[RECORDED DATA — start]

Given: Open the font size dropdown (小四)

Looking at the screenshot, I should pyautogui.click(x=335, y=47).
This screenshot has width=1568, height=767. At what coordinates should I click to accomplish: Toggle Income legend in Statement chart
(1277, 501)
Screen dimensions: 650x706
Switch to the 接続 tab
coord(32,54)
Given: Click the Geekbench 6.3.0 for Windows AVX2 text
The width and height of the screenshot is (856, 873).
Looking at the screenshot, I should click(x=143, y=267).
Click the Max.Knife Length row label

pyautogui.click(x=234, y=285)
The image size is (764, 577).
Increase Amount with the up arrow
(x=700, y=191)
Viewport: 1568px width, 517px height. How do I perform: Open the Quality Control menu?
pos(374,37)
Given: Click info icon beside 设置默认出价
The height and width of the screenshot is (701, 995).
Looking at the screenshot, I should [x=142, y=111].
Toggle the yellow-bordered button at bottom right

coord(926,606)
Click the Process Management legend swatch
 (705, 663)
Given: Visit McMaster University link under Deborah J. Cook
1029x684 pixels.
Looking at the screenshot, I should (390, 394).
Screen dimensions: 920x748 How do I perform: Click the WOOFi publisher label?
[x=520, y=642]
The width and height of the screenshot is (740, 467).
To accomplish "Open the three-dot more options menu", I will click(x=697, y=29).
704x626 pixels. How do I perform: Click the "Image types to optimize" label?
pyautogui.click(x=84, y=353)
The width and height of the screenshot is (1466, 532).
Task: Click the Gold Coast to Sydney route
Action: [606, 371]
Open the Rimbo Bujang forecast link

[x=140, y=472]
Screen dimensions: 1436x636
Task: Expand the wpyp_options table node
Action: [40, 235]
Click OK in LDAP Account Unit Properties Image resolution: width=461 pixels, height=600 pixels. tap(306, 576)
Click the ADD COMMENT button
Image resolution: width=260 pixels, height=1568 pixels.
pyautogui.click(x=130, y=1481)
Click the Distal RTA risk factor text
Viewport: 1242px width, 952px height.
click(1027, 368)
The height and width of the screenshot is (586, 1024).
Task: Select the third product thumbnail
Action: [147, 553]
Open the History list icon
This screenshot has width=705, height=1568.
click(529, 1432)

[RECORDED DATA — finish]

- **WHAT THE TASK ASKS**
Output, from the data above, the lines from the line with "This screenshot has width=1568, height=767." to the line with "Given: Click the" exactly as they stand, both ends included and nothing else.

- **RESPONSE TO THIS EXERCISE**
This screenshot has width=1568, height=767. At what coordinates should I click to accomplish: Toggle Income legend in Statement chart
(1277, 501)
Screen dimensions: 650x706
Switch to the 接続 tab
coord(32,54)
Given: Click the Geekbench 6.3.0 for Windows AVX2 text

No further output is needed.